The landmark signs atop the NC Mutual building in downtown Durham will remain — two of them anyway — when the modernist tower gets a makeover this year.
The 14-story building on West Chapel Hill Street has long been the home of NC Mutual, the black-owned insurance company that built it in the 1960s. For decades, the company's name has been displayed on its four sides.
But NC Mutual, which sold the building in 2006 to an investment group, has shrunk its footprint there from six floors to one, opening up 60,000 square feet of office space and giving the new owners an opportunity to renovate the aging structure.
The building is being redeveloped by New South Ventures, a company led by Michael Lemanski, previously with Greenfire Real Estate Holdings, and a group of mainly local investors, Lemanski said last year. He bought the building for $10.5 million, while still with Greenfire Real Estate Holdings, according to property records.
Last year, the group said it would put $11 million of work into the building to attract new tenants and higher rents. The building is now called The Tower at Mutual Plaza in promotional materials.
Part of that renovation originally included stripping off the iconic NC Mutual signs, so that a new company could potentially buy the rights to advertise its name from the building’s crown.
But that plan has evidently changed. The NC Mutual moniker will remain on two sides of the four-sided building.
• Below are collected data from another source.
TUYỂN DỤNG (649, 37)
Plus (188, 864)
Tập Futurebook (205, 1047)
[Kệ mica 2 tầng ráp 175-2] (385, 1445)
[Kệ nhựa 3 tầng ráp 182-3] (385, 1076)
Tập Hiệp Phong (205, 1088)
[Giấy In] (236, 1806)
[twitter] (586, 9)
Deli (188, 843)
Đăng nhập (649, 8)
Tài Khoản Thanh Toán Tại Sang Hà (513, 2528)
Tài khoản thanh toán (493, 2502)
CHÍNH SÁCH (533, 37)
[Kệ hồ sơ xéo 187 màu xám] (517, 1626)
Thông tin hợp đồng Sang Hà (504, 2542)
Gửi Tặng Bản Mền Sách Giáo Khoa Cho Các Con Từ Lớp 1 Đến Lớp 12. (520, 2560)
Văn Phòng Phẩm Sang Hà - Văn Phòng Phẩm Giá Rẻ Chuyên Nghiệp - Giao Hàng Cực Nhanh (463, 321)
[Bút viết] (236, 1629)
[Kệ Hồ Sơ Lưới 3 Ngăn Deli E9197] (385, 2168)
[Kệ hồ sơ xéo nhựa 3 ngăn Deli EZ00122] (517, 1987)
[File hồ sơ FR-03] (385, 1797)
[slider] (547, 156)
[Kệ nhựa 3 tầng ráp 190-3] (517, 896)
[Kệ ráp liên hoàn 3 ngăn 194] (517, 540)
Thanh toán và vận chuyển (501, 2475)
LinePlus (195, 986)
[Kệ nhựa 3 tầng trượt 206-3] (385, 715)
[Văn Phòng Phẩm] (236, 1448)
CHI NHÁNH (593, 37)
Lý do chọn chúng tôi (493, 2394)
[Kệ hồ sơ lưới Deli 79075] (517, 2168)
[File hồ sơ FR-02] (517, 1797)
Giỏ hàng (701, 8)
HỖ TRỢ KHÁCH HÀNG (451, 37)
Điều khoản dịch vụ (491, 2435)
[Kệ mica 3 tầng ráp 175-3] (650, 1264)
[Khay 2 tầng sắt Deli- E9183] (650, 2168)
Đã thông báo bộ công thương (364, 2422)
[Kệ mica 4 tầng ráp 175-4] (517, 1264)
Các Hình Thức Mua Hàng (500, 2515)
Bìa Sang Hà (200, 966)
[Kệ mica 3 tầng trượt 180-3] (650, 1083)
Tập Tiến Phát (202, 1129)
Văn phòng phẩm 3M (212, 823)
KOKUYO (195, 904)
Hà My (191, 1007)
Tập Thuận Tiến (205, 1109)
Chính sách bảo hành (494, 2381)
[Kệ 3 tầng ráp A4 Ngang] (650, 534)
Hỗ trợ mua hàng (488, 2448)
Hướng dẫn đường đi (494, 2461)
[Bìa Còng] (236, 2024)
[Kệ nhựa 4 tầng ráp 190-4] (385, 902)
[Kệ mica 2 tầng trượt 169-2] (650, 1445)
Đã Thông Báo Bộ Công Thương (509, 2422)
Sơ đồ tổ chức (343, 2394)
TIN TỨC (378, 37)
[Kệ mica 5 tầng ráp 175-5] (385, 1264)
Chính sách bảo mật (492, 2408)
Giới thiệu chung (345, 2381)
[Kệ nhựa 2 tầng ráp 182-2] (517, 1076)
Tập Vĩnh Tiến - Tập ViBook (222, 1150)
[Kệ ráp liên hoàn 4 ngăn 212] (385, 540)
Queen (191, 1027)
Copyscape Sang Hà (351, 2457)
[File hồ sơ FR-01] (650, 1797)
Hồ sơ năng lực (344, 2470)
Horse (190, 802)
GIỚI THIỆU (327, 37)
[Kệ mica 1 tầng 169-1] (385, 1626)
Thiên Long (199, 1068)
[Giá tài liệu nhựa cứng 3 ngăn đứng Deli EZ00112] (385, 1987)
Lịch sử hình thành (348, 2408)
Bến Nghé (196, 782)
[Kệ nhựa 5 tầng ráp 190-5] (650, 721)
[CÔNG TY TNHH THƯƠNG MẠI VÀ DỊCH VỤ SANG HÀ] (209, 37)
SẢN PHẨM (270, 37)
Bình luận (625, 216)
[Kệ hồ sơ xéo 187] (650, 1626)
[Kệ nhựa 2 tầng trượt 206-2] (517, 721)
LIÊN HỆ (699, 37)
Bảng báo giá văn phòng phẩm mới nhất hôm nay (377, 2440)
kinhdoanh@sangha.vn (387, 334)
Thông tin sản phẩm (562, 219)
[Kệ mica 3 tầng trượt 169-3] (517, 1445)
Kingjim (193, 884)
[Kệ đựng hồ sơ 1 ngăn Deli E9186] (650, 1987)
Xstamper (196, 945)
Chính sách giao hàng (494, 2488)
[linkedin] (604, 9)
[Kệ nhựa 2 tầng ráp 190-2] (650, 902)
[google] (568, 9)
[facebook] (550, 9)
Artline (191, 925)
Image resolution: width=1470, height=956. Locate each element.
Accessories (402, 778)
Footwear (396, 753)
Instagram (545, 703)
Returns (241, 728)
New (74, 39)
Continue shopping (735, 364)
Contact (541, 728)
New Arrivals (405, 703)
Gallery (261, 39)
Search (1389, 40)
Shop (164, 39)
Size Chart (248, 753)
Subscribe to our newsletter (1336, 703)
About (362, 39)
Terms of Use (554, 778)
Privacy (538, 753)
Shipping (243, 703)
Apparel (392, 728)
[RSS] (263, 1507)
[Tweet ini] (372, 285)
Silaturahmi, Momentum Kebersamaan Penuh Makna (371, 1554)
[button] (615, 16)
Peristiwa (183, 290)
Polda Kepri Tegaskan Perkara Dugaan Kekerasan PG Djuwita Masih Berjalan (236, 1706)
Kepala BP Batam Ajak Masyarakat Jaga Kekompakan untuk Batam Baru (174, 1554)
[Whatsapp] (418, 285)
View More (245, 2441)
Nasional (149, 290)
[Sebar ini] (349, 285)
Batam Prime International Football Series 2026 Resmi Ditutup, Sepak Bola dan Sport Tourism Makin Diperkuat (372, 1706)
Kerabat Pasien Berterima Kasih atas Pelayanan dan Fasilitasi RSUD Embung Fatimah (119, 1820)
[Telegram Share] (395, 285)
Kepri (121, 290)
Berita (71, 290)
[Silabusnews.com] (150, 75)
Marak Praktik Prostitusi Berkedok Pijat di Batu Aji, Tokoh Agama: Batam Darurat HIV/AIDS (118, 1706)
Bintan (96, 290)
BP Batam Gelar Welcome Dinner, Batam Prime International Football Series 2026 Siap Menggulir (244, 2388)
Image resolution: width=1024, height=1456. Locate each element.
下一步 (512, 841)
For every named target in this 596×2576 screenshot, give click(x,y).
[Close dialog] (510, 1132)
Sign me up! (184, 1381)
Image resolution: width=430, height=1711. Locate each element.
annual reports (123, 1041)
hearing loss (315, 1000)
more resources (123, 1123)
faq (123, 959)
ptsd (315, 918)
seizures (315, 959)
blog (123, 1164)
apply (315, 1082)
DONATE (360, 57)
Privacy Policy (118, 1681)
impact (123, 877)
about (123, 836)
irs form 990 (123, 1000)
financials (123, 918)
"The goal is to try to preserve the historic landmark, branding at the top of the building, but at the same time to provide opportunities to use the other sides for additional branding," said Carl Webb, an investor in the group.
That branding could be used to promote a 15,000-square-foot co-working space the company plans to add to the building, Webb added. The group is still in talks with who might operate the space (New South Ventures is also prepared to do so), and they hope to brand it around the word mutual.
"The co-working space we are really excited about," Webb said. "As much as this is a significant landmark, we want to make sure we project the future and the way millennials work today, like in American Underground and WeWork coming to One City Center."
Other changes coming to the building include restoring the facade, adding a mezzanine to expand the lobby by 13,000 square feet, and improving amenities such as a fitness center and a cafe. The group is also adding lights to make the building more prominent at night.
Webb said the group was proud to preserve a landmark of Durham’s history of black entrepreneurship.
"This is a building that we know has a lot of importance to the community and to Michael and myself," Webb said.
Avison Young, the brokerage representing the building, lists more than 57,000 square feet of office space available for rent with the going rate at $30 per square foot. The architecture firm Perkins+Will, which helped with the design of the Smithsonian’s National Museum of African American History and Culture in Washington, D.C., moved into the building last year.
GoTriangle, Duke University and the Department of Veterans Affairs also have space there.
The renovation of the lobby and the plaza is expected to be completed at the end of September and the co-working space could be ready by the end of the year.